Excerpted text:
|---|

Baby bottle tooth decay: the slient enemy

Baby Bottle Tooth Decay: The Silent Enemy

Everyone knows the importance of teaching their children to brush their teeth. Not only you buy your child toothbrushes that have his or her favorite cartoon characters on them, toothpaste companies add yummy bubblegum and cherry flavors to their products, all in an attempt to get kids to brush regularly and thoroughly.

How early should you concern yourself with your child’s teeth?

Infant caries is the term used by dentists to indicate the presence of tooth decay in very young children. It is the most common chronic infectious disease diagnosed in infants and toddlers. It is also known as:

  • Bottle mouth
  • Baby bottle tooth decay
  • Early childhood caries

What causes infant caries?

Early childhood caries is caused by regular exposure of a child’s teeth to acid producing bacteria through bad oral hygiene, early bacterial transfer from the main caretaker, and concurrent exposure to drinks and foods containing sugars. Everything from formula, cows milk, and fruit juices contain sugars that pool in your child’s mouth. Cavity causing bacteria in the plaque around their teeth and gums, breakdown these sugars and release acids that eat away at the protective layers of teeth and do damage. Every time a child consumes these liquids or foods, acid produced by the bacteria go on the attack, and in time, a cavity develops. In young children they usually start on top of front teeth, but it could affect other teeth as well.

My baby is breast-fed. She’s okay, right?

Wrong. Breast-fed infants who continue to suckle even after they have fallen asleep face this same problem. Breast milk contains lactose, a natural sugar, but it is still sugar, and has the potential to cause cavities. Although breast milk is superior in regards to providing the best nutritional value to your child, if given more than seven times daily after 12 months, it can lead to increased risk of early childhood caries.

My baby does not go to sleep with a bottle but he does suck a pacifier.

Frequent use of pacifiers can cause their own set of problems with the shaping of your child’s mouth and how straight the teeth grow in. Don’t add to those issues by dipping the pacifier in sugar, honey, or syrup.

But baby teeth are temporary, right? Why should it matter if they get cavities?

Your child’s baby teeth are important. Children need healthy teeth to eat their food, speak properly, and to give us those high-wattage smiles we all love. These first teeth also help ensure that their adult teeth come in properly. In addition, if a baby tooth is badly decayed and develops a deeper infection, it can affect the permanent teeth, and, lead to abscesses that can put your child in an emergency room.

What does tooth decay look like?

The early signs of cavities might first appear as white spots on the upper front teeth at the gum lines. As it develops, it may start to look like dark holes. By this time it is causing your child to have toothaches, and making it difficult to eat.

|---|

Stored items
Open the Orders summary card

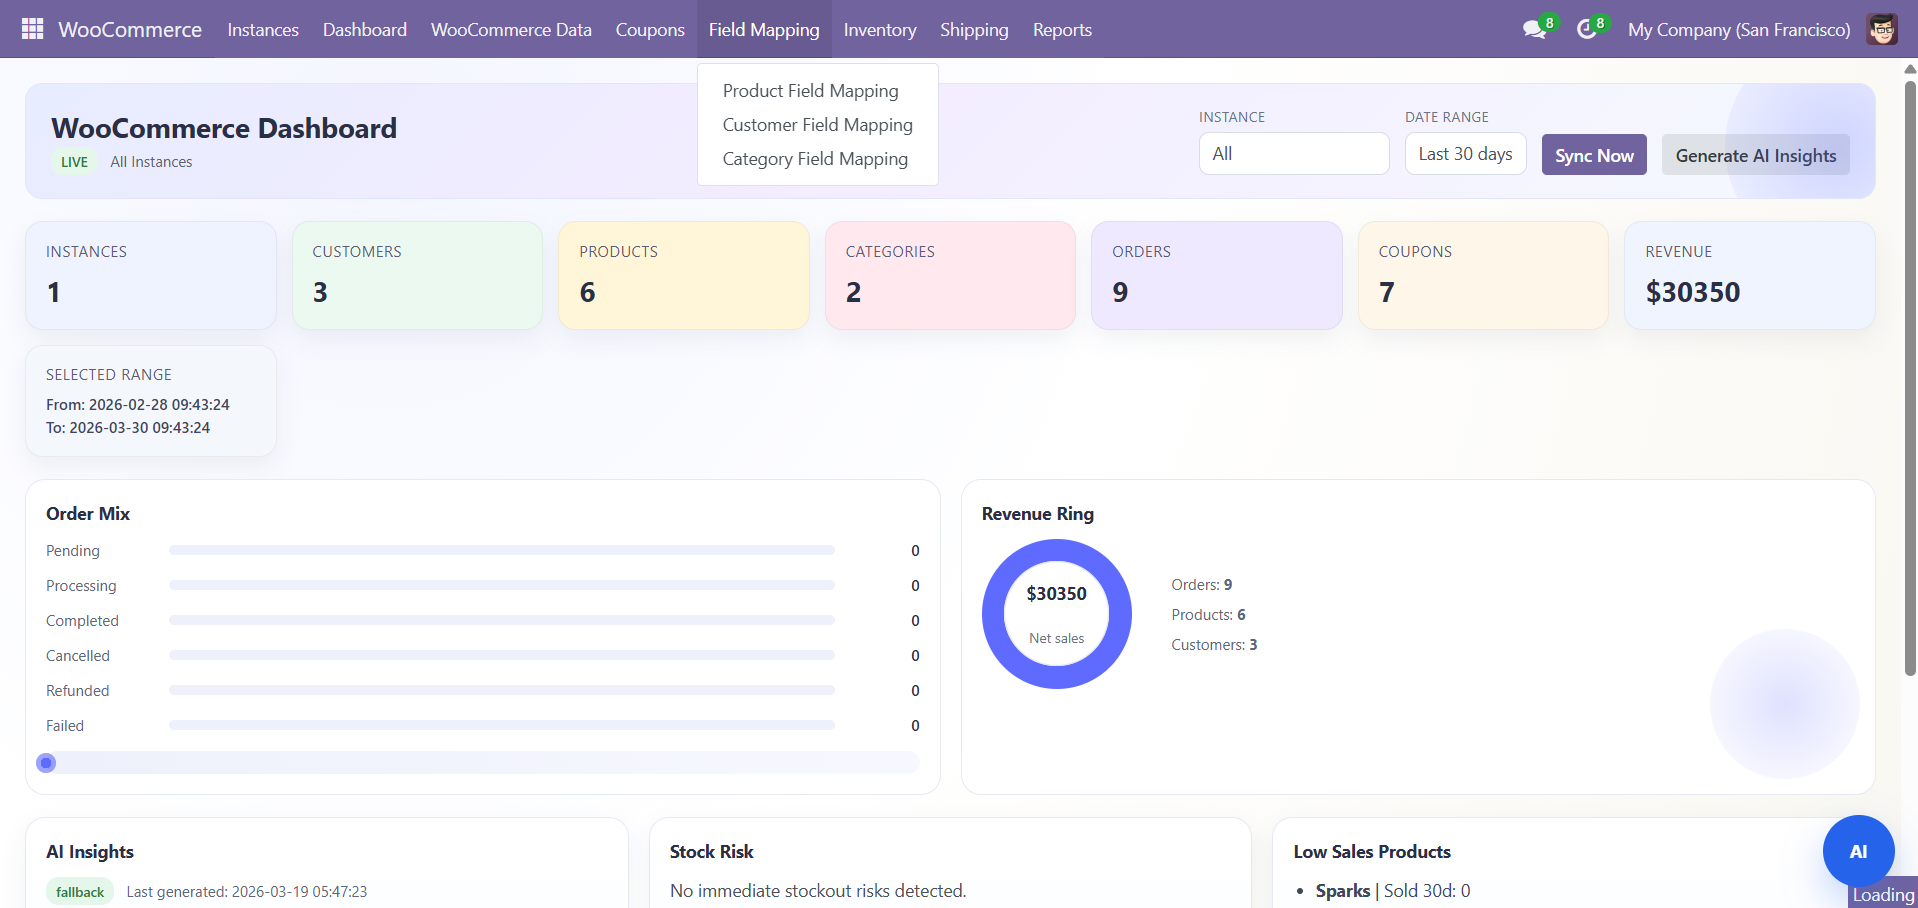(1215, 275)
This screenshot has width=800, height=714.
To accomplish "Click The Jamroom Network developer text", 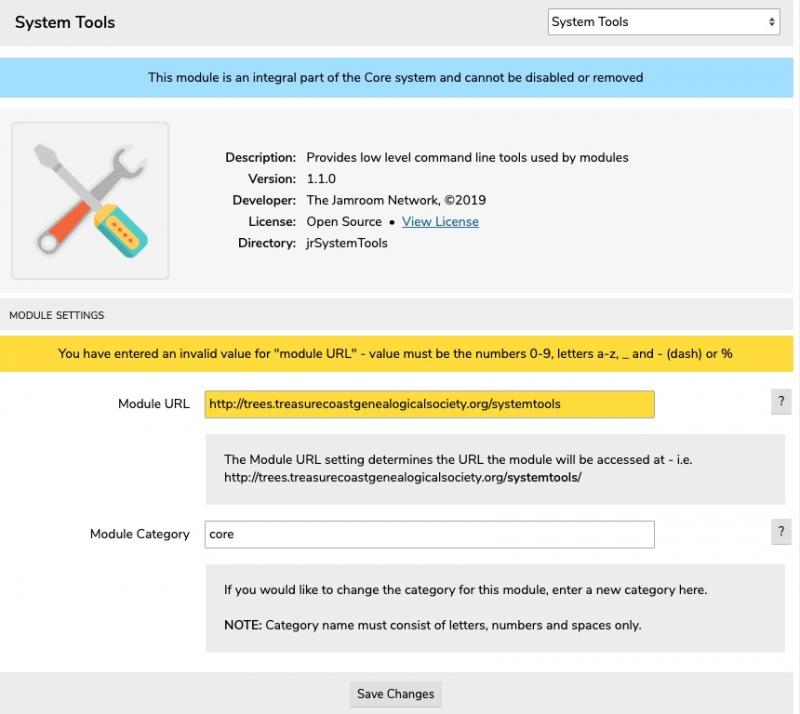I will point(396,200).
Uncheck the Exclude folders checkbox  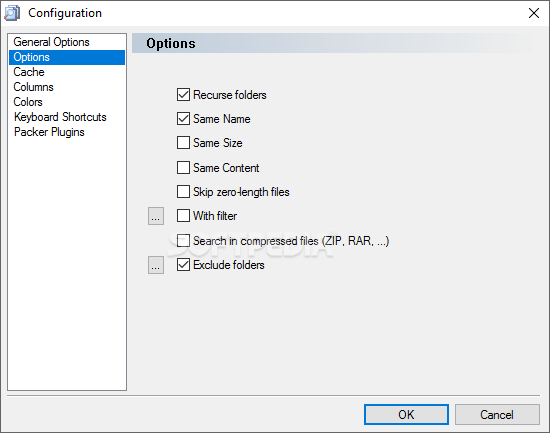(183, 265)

|---|

Work instruction 1: List the other names for infant caries given in the baby bottle tooth decay article.
Work instruction 2: Write out the part of the baby bottle tooth decay article from "Everyone knows the" up to and including "causes infant caries?".

Problem solution 1:
- Bottle mouth
- Baby bottle tooth decay
- Early childhood caries

Problem solution 2:
Everyone knows the importance of teaching their children to brush their teeth. Not only you buy your child toothbrushes that have his or her favorite cartoon characters on them, toothpaste companies add yummy bubblegum and cherry flavors to their products, all in an attempt to get kids to brush regularly and thoroughly.

How early should you concern yourself with your child’s teeth?

Infant caries is the term used by dentists to indicate the presence of tooth decay in very young children. It is the most common chronic infectious disease diagnosed in infants and toddlers. It is also known as:

  • Bottle mouth
  • Baby bottle tooth decay
  • Early childhood caries

What causes infant caries?